Maya must have constantly felt that itch, because she always looked like she was getting ready to leave. I should have noticed that earlier, but frankly, I was having too much fun.
We ate at the best restaurants, danced the night away at the swankiest clubs, went for long drives at high speeds, Maya going on and on about the places she’d been, the things she’d seen, the cars she’d owned, the men she’d dated. I was enraptured. She’d lived a life I could only dream about, been to places I’d only ever read about, had experiences I could never afford.
And yet, for all that glamour, all that luxury, all that opportunity, I just couldn’t wrap my head around one thing. She seemed so restless, and often unhappy. I wouldn’t have said that at first, but after I’d spent a few weeks with her, I began to see a sadness in her eyes that I hadn’t noticed before. In all fairness, I probably didn’t want to see it.
One night, over drinks (I had my customary vodka and grapefruit while Maya drank only Guava juice – she never drank, never smoked, never did any drugs) I asked her: “What do you do?”
I had assumed that she was either on vacation, or an actress or model or something.
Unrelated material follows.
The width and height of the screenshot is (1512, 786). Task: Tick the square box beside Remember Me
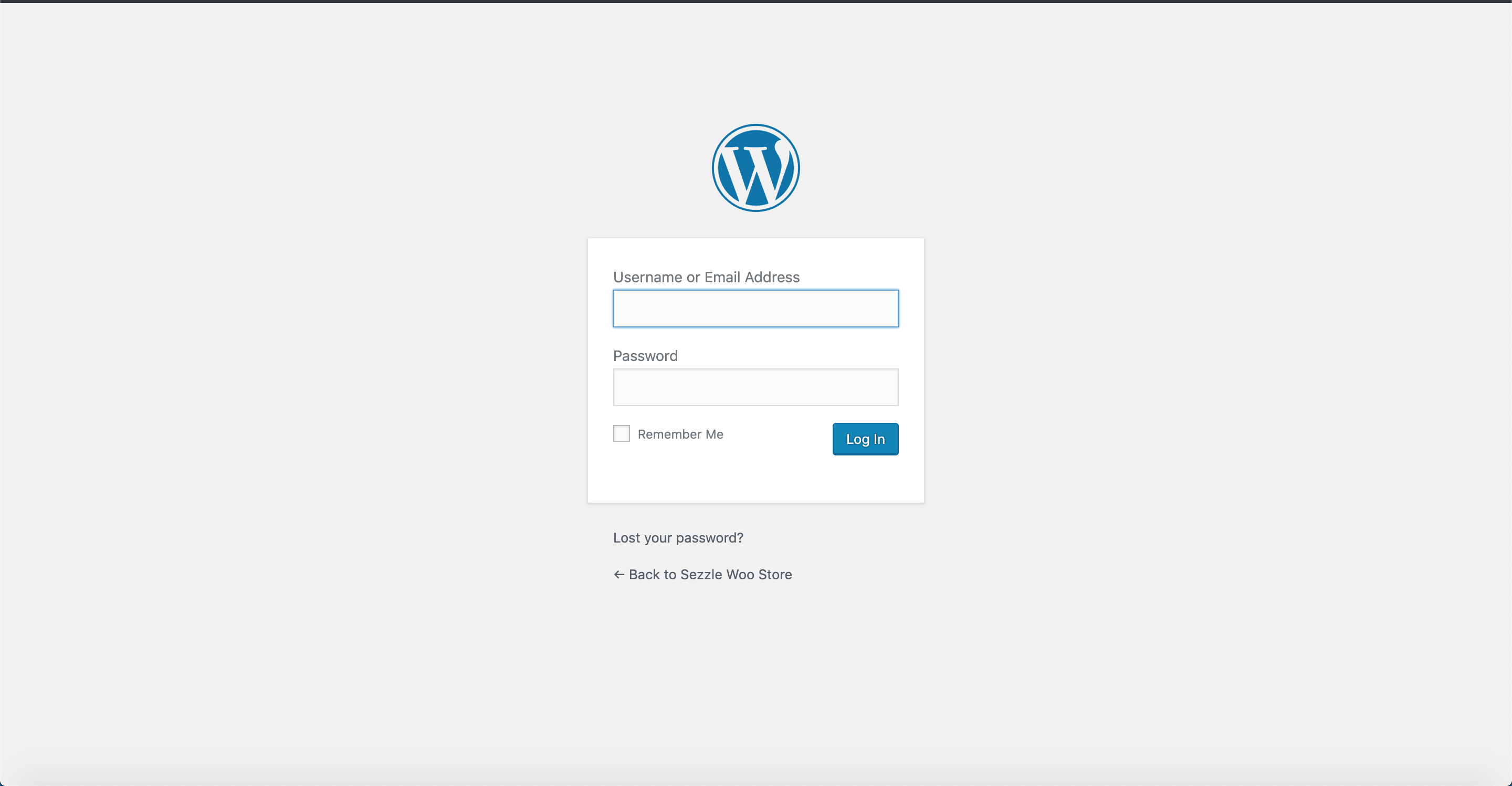[621, 433]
Someone who had an open schedule and a lot of money.
“What do I do?” she asked, with a bit of a sour smile.
“Yeah,” I said curiously. “I mean, what do you do when you’re not picking up strange girls and spoiling them rotten? Do you have a career? Hey – are you someone famous in disguise? Are you slumming it with me?”
She didn’t seem to be amused at my teasing.
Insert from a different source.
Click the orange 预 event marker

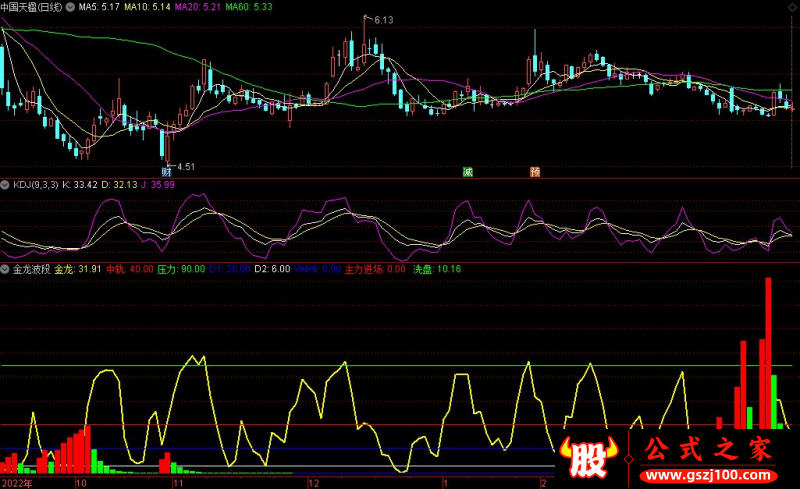(535, 172)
“I do anything I want,” she smiled at me through pursed lips.
“Yes, but surely you want to do something – play music, write, paint, make Lego castles for underprivileged kids, I don’t know – something.”
“And what do you do, Helena?” She asked me.
“I don’t know,” I admitted. “I haven’t figured it out yet. But you have so much opportunity! You could do whatever you wanted!”
“And I do,” she replied. The smile was fading from her face. “I do whatever I want. Today, I wanted to eat sushi with you and watch boys play beach volleyball. Who knows what I’ll want to do tomorrow?”
“So, this, then?” I asked, unaware that I was on very thin ice. “This is what you do?”
“Yes,” she said, picking up her keys and standing up. “And sometimes I do this. Good-bye, Helena.”
And then she left me sitting there, not quite sure what had just happened.
*******
If you want to read more, BECOME A FAN at PUBSLUSH and pre-order Memoirs of a Dilettante Volume Two and Penelope, Countess of Arcadia

The enigmatic Helena Hann-Basquiat dabbles in whatever she can get her hands into just to say that she has.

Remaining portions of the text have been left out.